How your confidential data is used for your Covid-19 vaccination

v2.0, 24 September 2021

This notice compliments the Staff Employment Privacy Notice (for Trust staff only) and Your Personal Information leaflet for patients.

Covid-19 vaccination data is managed centrally using the National Immunisation, Vaccination Service (NIVS), commissioned by NHS England from NHS Arden and Great East Midland (GEM) Commissioning Support Unit (CSU).

1. Our contact details

Please address any queries regarding the use of your personal data to our Data Protection Officer (DPO), Andrew Harvey, who can be contacted by:

2. Information we collect and how we process it

At various points in the process the information is handled by NHS Arden and GEM CSU, NHS Digital (NHSD), NHS England (NHSE), the Trust’s vaccination booking team and East Kent NHS Foundation Trust (EKFT). All organisations have claimed ‘Standards Met’ on their 2020/21 Data Security and Protection Toolkit (DSPT), indicating good practice in Data Protection and Information Security processes. Your information is stored, processed and shared appropriately and securely to the NIVS system. This information includes your name, date of birth, gender, address and NHS number. For Trust staff it also includes your ESR staff number. We also collect the minimum amount of clinical information necessary needed to administer the vaccine. This data is self-supplied data via the PathEKS booking system when you requested your vaccination. The data entry into NIVS for this is undertaken manually by the vaccinator. PathEKS is being managed by EKFT on behalf of the Sussex Health and Care Partnership.

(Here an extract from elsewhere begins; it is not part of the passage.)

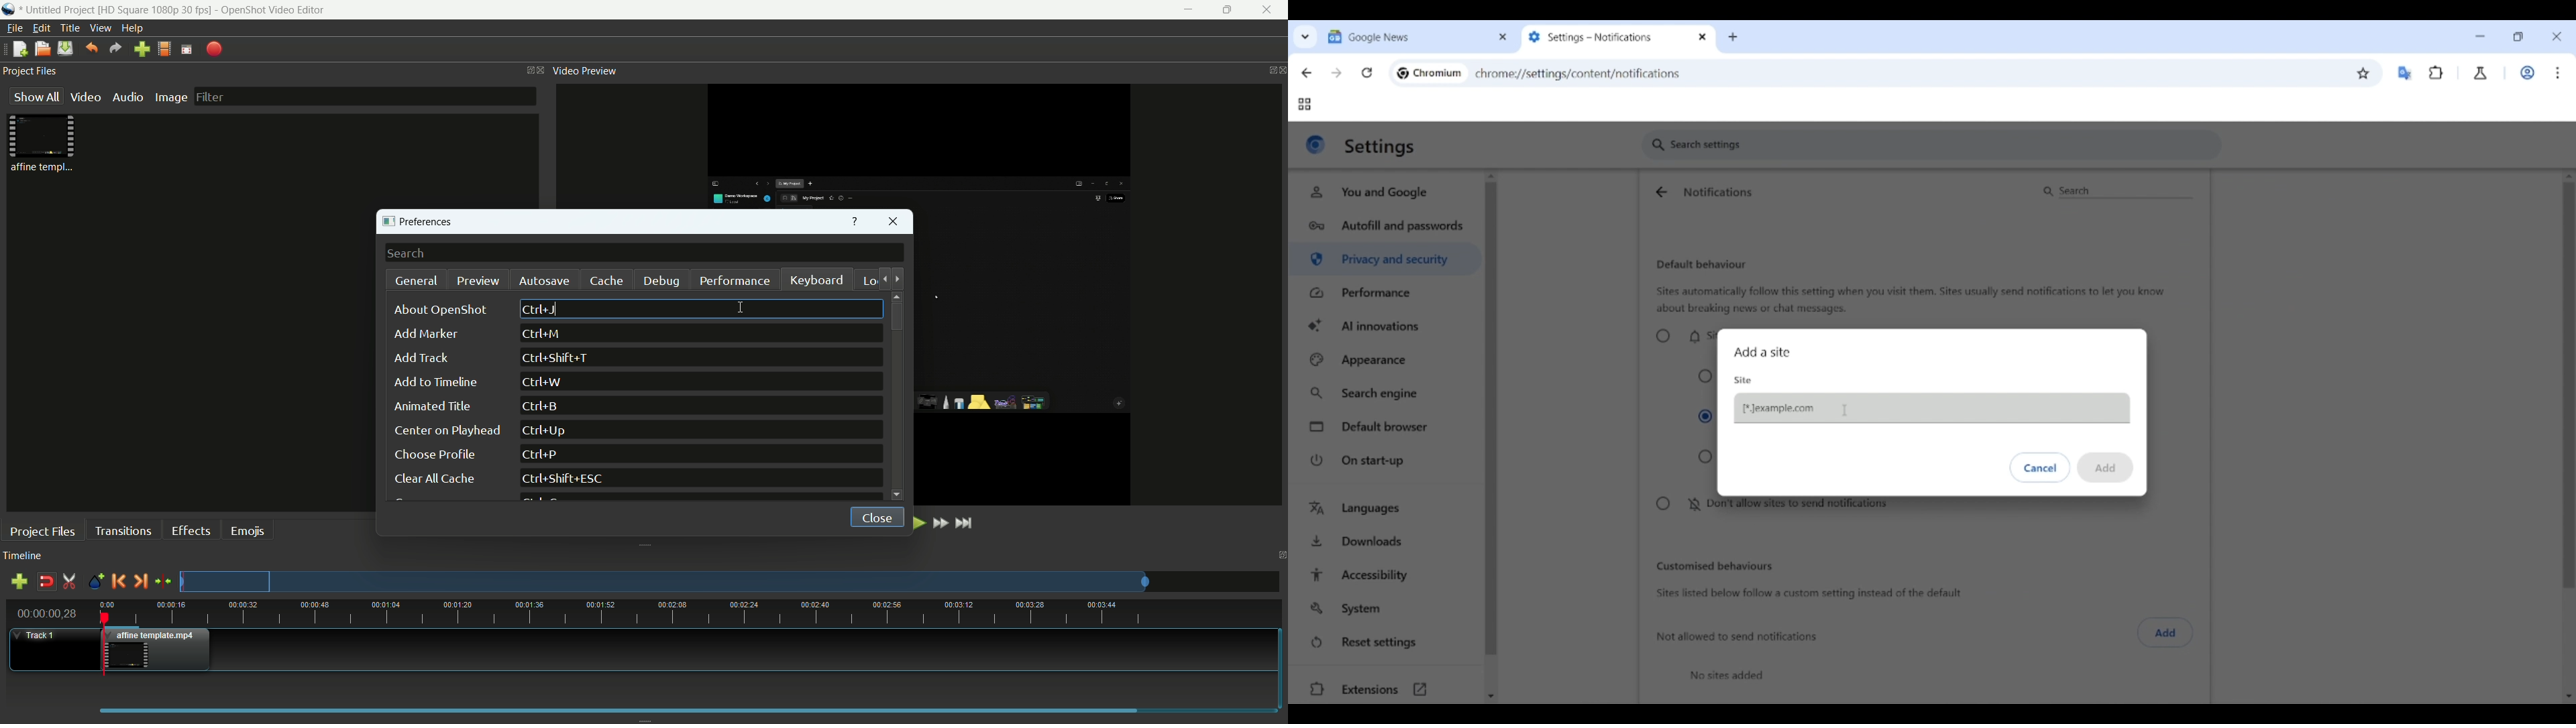  Describe the element at coordinates (873, 516) in the screenshot. I see `close` at that location.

Following the vaccination a record of the vaccination decisions undertaken is also sent to NIVS. This includes vaccination given/not given, date vaccinated, vaccine type, dose, not immunised reason, adverse reaction details, and at risk category/group. Management information is available back to the Trust within the NIVS system.

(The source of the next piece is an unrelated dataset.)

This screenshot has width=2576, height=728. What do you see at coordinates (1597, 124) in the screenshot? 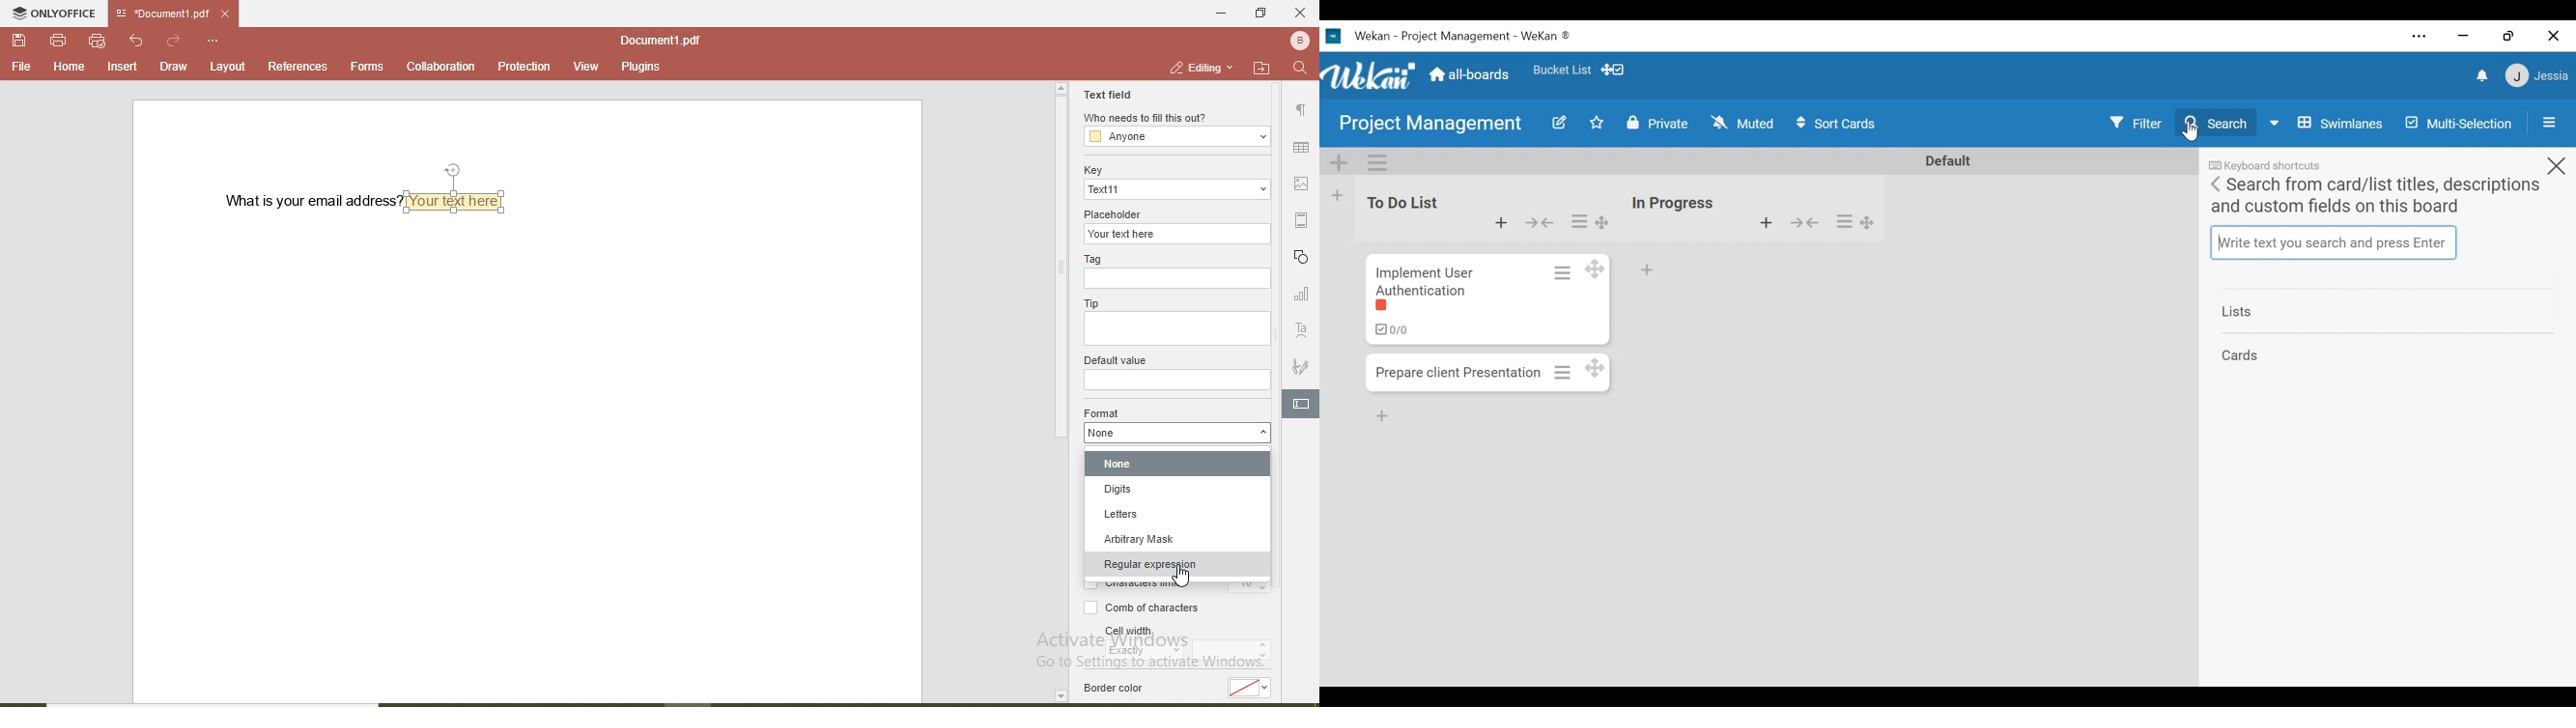
I see `Toggle favorite` at bounding box center [1597, 124].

All data will be stored in the UK.

Trust staff using NIVS are trained in its use and are, like all NHS staff, required by the DSPT and their contract of employment to complete annual training in Data Protection.

3. Legal basis for processing and your personal data

Under the UK General Data Protection Regulation (GDPR) our legal bases for processing this information are that we are under a legal obligation from the Health and Social are Act 2012 to provide general hospital services; that we are providing direct care to patients; and that it is required to manage a public health emergency.

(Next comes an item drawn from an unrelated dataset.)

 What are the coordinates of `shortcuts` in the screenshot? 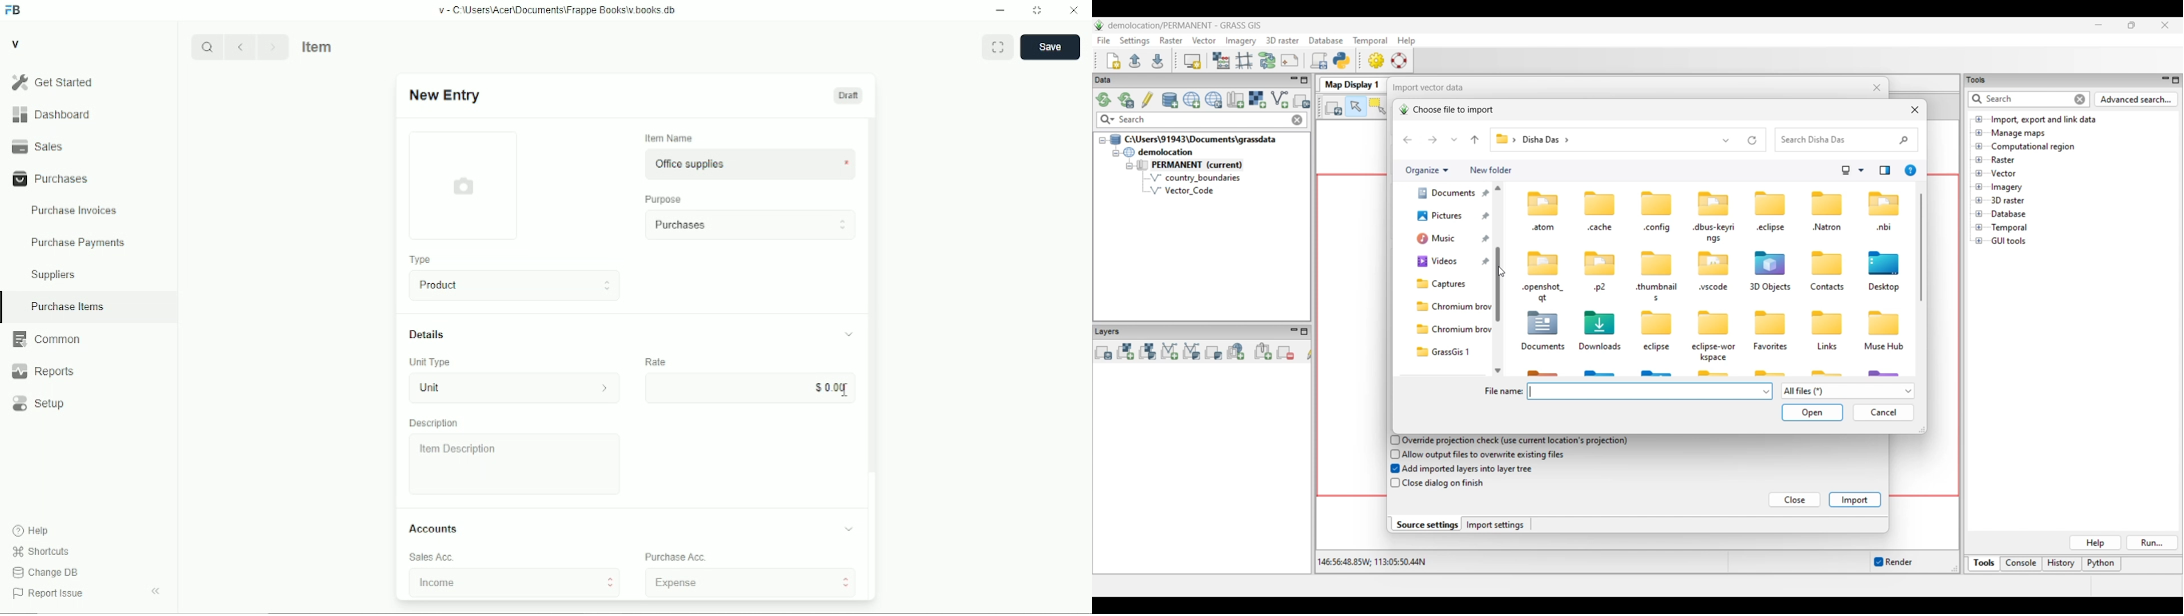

1Related to this, The Health Service (Control of Patient Information) Regulations 2002 also allows the sharing of confidential patient data to help control the spread of infectious diseases such as Covid-19.

4. Your rights Under the GDPR 

In some instances you have various rights around the processing of your data, including access to it, the rectification of errors, restriction of processing, moving your electronic data to another service, the ability to object to processing, as well as having a clear understanding regarding any automated decision making and profiling. If you would like to discuss any of these, please contact our DPO using the details in Section 1.

5. How long we keep your information

Staff employment information is held in accordance to the Record Management Code of Practice (2021). Information held in NIVS will be retained in line with NHSE business requirements and the same Code of Practice. Data sent to NHSE will be retained in line with its Privacy Policy.3

It is likely that information collected in response to Covid-19 will be selected for permanent preservation in accordance with the Public Records Act 1958.

6. Your right to complain

If you have any concerns regarding the use of your information, and the Trust’s DPO has not been able to resolve them, you can raise it with the Information Commissioner’s Office, which regulates Data Protection. Its address is Wycliffe House, Water Lane, Wilmslow, Cheshire, SK9 5AF. Alternatively its helpline is 0303 123 1113. Its website is www.ico.org.uk.